▼

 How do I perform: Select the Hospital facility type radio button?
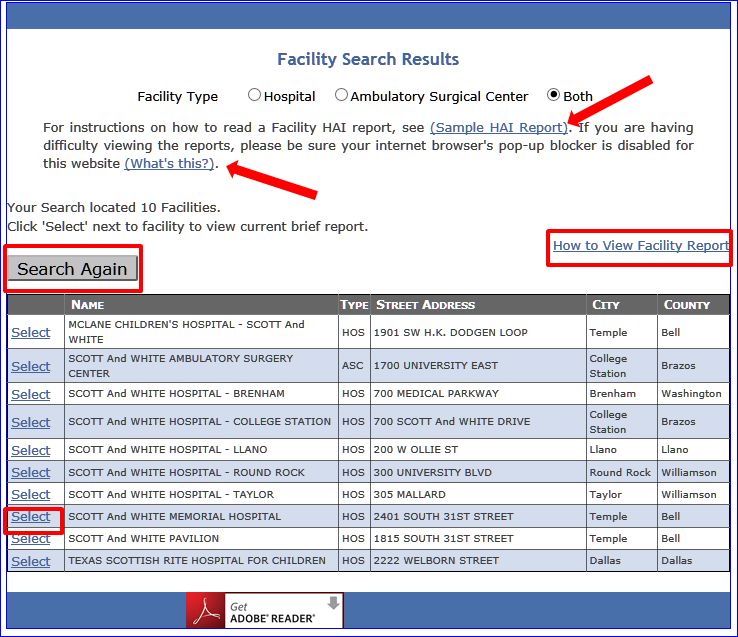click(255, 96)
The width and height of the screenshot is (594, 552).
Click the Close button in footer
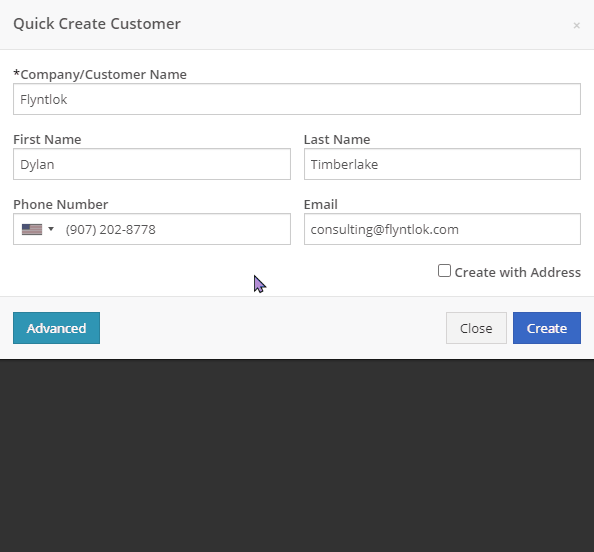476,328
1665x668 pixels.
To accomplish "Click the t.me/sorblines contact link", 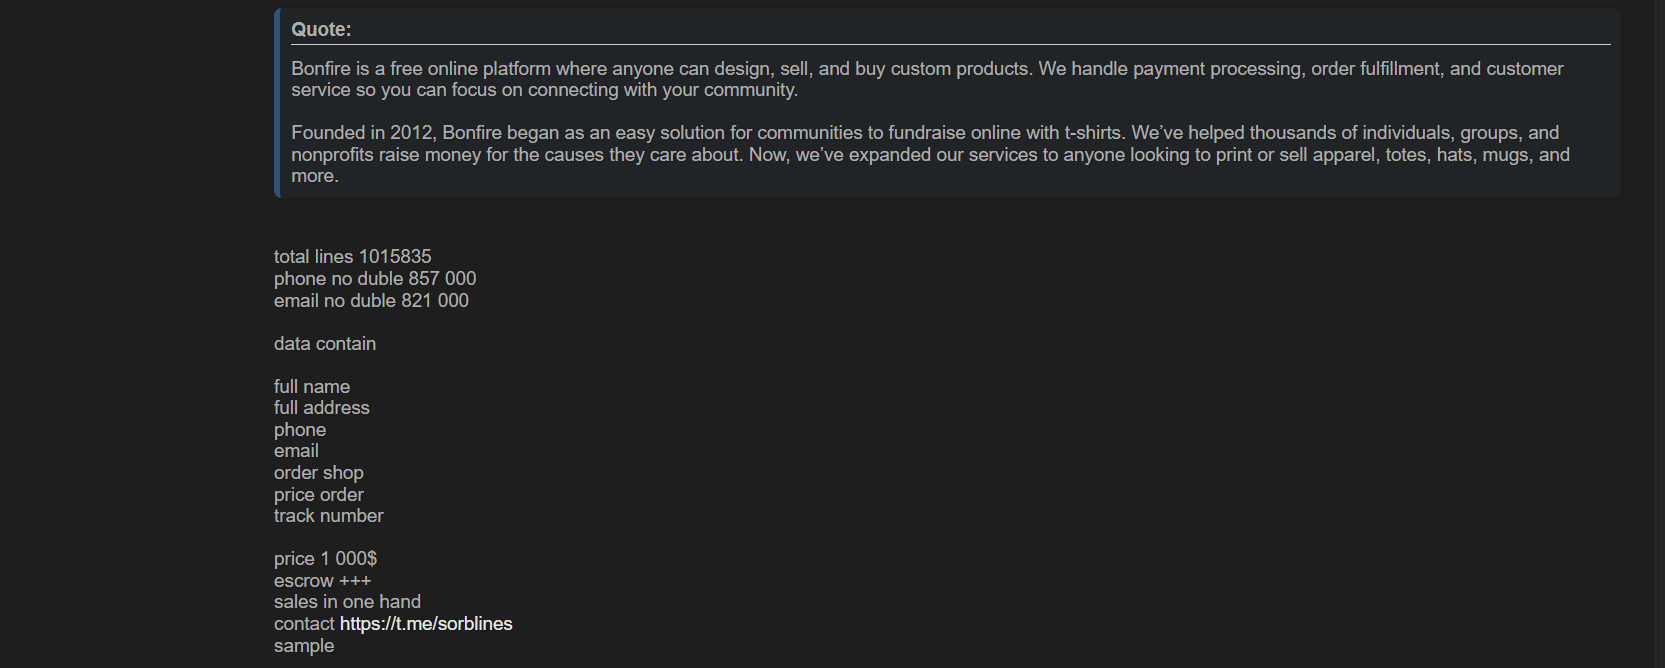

▲

_About this exercise:_
With the pictures left out, output exactly the lines from the one with "Click the Close button in footer" through the end of the listing above, both ends included.

_Result of the exercise:_
Click the Close button in footer
476,328
1665x668 pixels.
To accomplish "Click the t.me/sorblines contact link", 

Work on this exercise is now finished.